Simeon’s unexpected appearance, and even more his startling words, filled the hearts of the Child’s parents with wonder.

It was as if the whole history of Christ’s life upon earth passed in a rapid, panoramic vision before Simeon’s eyes.

Also, we now find that the whole story is NOT sweetness and light. Salvation will be purchased at heavy cost and Simeon somberly records this truth.

Jesus will bring truth to light and in so doing throw all who come into contact with Him into a crisis of decision.

In that decision, rising and falling, life and death, result.

Jesus precipitates the most important movement of one’s life, either toward or away from God.

As much as we may wish to join the name of Jesus only to the positive, satisfying, and blessed things of life, the inescapable fact is that anyone who turns against light creates shadows.

Simeon predicts that because of the Child, “many in Israel,” would be brought to moral decision, some to the point of collapse (“falling”) and others to what can well be called a resurrection (“rising”).

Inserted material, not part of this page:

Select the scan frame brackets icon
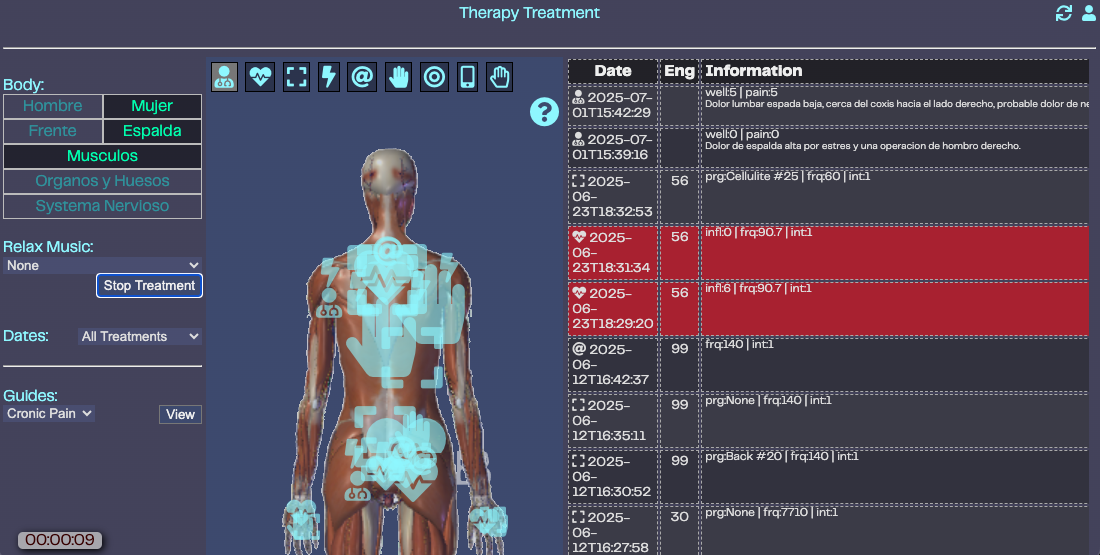 [296, 78]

Leon Morris – People declare themselves by their attitude to him. We cannot ultimately be neutral. When people see Christ suffer, their reaction shows on which side they stand.

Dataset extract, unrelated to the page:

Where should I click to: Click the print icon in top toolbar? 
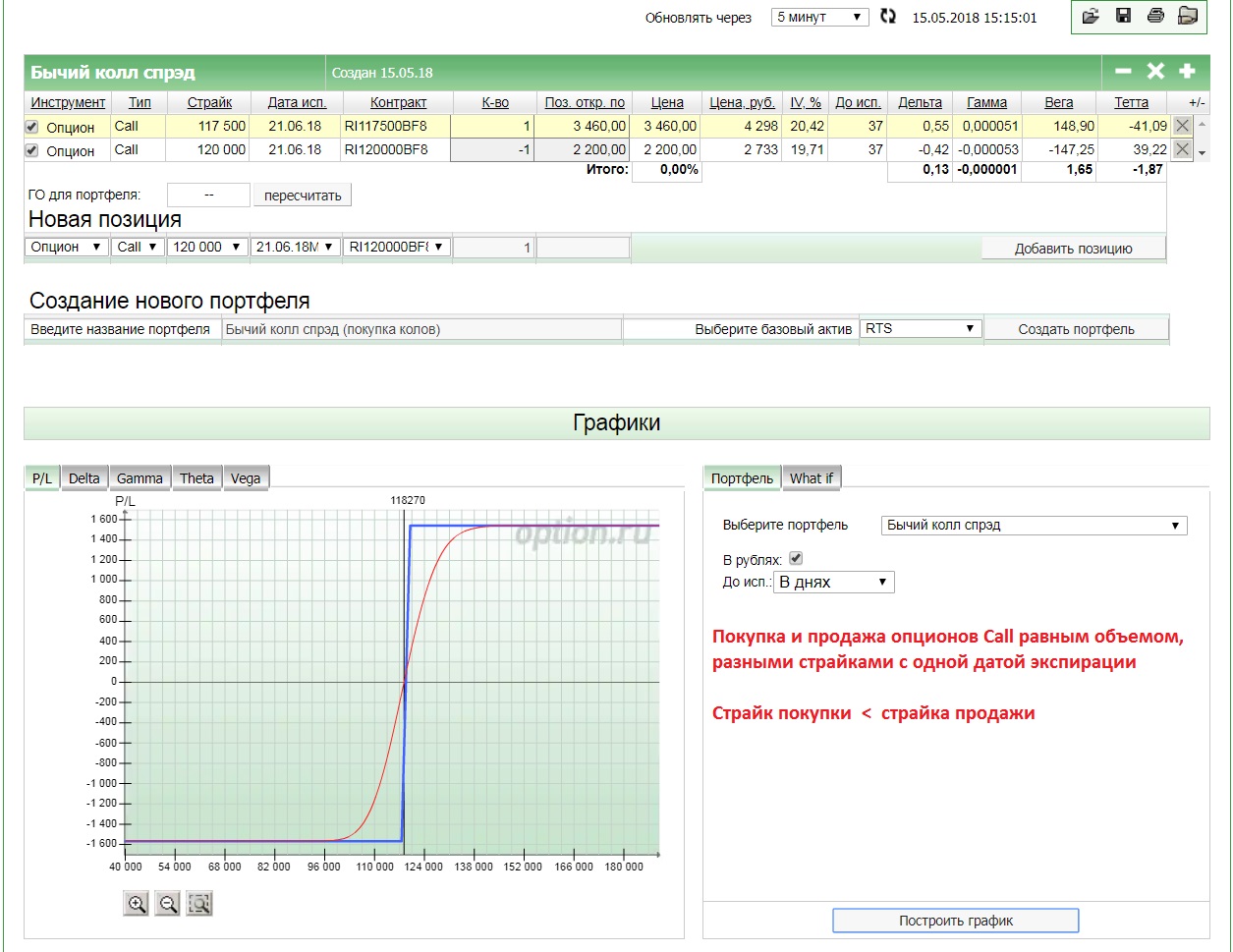[x=1155, y=16]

Luke 11:23 He who is not with Me is against Me, and he who does not gather with Me scatters.

Luke 12:8 Also I say to you, whoever confesses Me before men, him the Son of Man also will confess before the angels of God.
Luke 12:9 But he who denies Me before men will be denied before the angels of God.



Jesus is clearly portrayed as the object of Israel’s fondest hopes and dreams. Mary’s child is the long-awaited Christ (2:26) who would bring about the fulfillment of Israel’s dreams, i.e., their consolation (2:25), salvation (2:30), glory (2:32), and redemption (2:38).

What if we try neutrality, or worse, what if we decide to refuse Him instead of obeying the Gospel?

2 Tim 2:12 If we endure, we shall also reign with Him. If we deny Him, He also will deny us.